Den volgenden morgen vervolgde onze goelet hare reis naar de oostelijke eilanden, en ik was nu meer dan waarschijnlijk de eenige Europeaan, in het groote land der Papoeas tijdelijk gevestigd.

Daar ik de inboorlingen niet volkomen vertrouwde, hielden wij bij beurten de wacht, en zorgden dat onze geweren steeds geladen waren: voorzorgsmaatregelen, die wij weldra, na verloop van eenigen tijd, nalieten, nadat ons de vredelievende gezindheid onzer buren was gebleken. Bovendien konden wij er tamelijk gerust op zijn, dat zij het nooit zouden durven wagen, vijf welgewapende mannen aan te vallen. Wij waren nog een paar dagen bezig met de laatste hand aan ons huis te leggen, met gaten te stoppen en plankjes te bevestigen om mijne exemplaren te laten drogen, met een pad te banen tot aan de beek; en den grond voor het huis te effenen.

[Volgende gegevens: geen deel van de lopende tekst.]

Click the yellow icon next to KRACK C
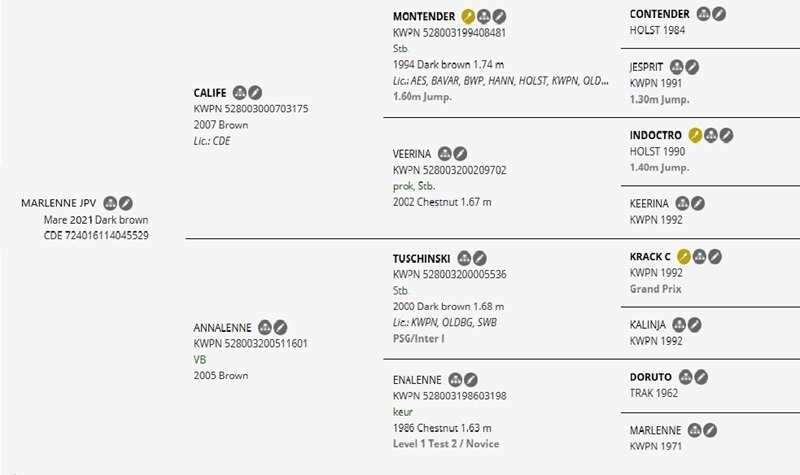This screenshot has width=800, height=475. pos(684,256)
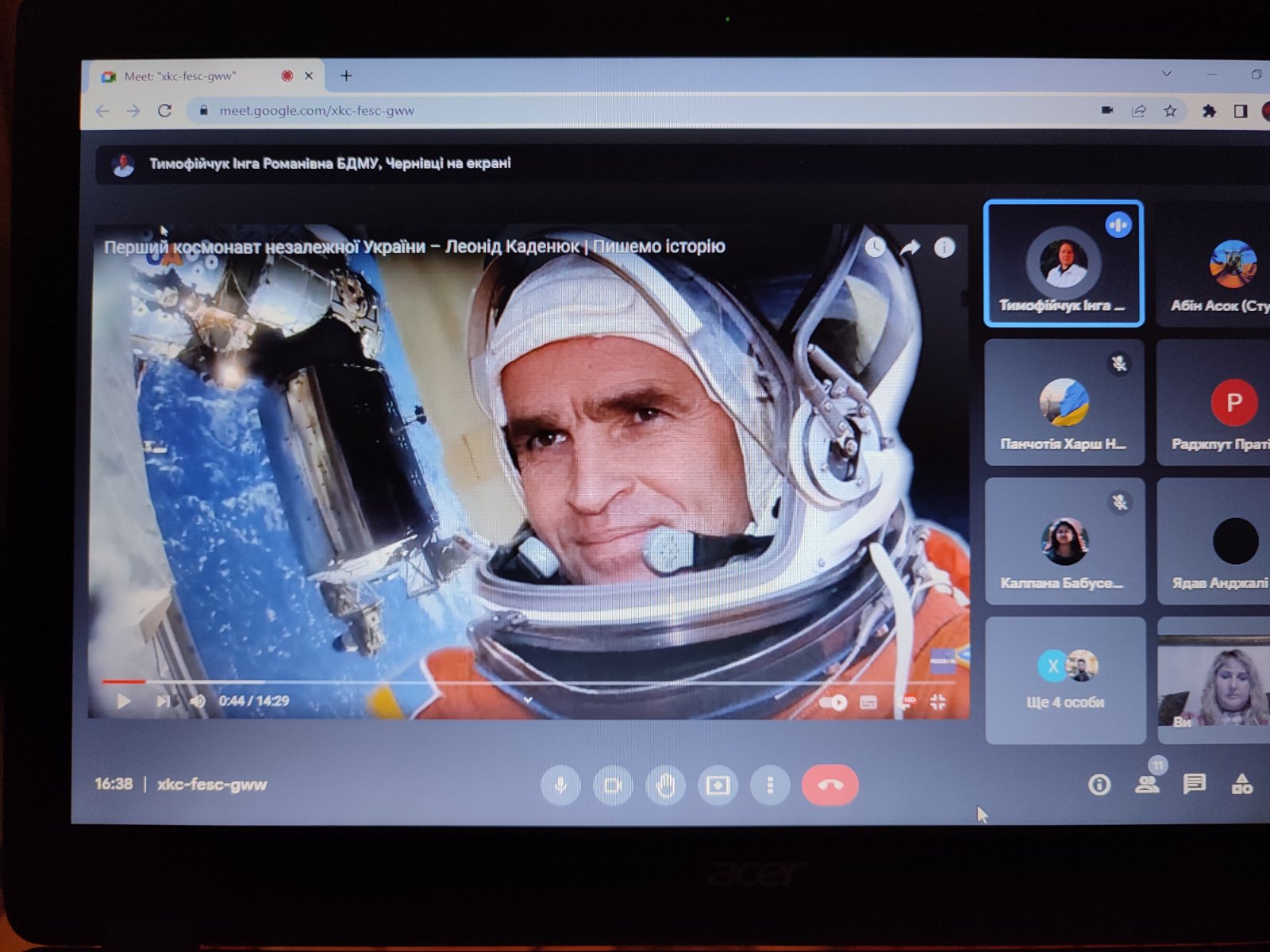Viewport: 1270px width, 952px height.
Task: Leave the call with red hangup button
Action: [829, 785]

Papoea uit de omstreken van Dorey.


De stoomboot de Etna was nog niet aangekomen; de met steenkolen geladen brik, die, zoo als het contract luidde, een maand lang op de boot gewacht had, ging den 17en weder onder zeil, en op dienzelfden dag gingen onze jagers voor het eerst ter jacht in het woud. Zij brachten mij een prachtige kroonduif en eenige andere gewone vogels mede. Den volgenden morgen kwamen zij terug met een volwassen, geheel ongeschonden paradijsvogel, een paar papou-loris (Lorius domicella), vier andere loris en papagaaien, een indische spreeuw, een ijsvogel en twee of drie vogels van mindere waarde.

Inmiddels ging ik een bezoek brengen aan het dorp, aan de andere zijde van den heuvel, die Dorey beheerscht, gelegen, en nam een kleinen voorraad van katoenen stoffen, messen en glaskoralen mede, ten einde de vriendschap te winnen van het opperhoofd, door wiens tusschenkomst ik eenige manschappen hoopte te verkrijgen, die mij bij de vogeljacht van dienst konden zijn.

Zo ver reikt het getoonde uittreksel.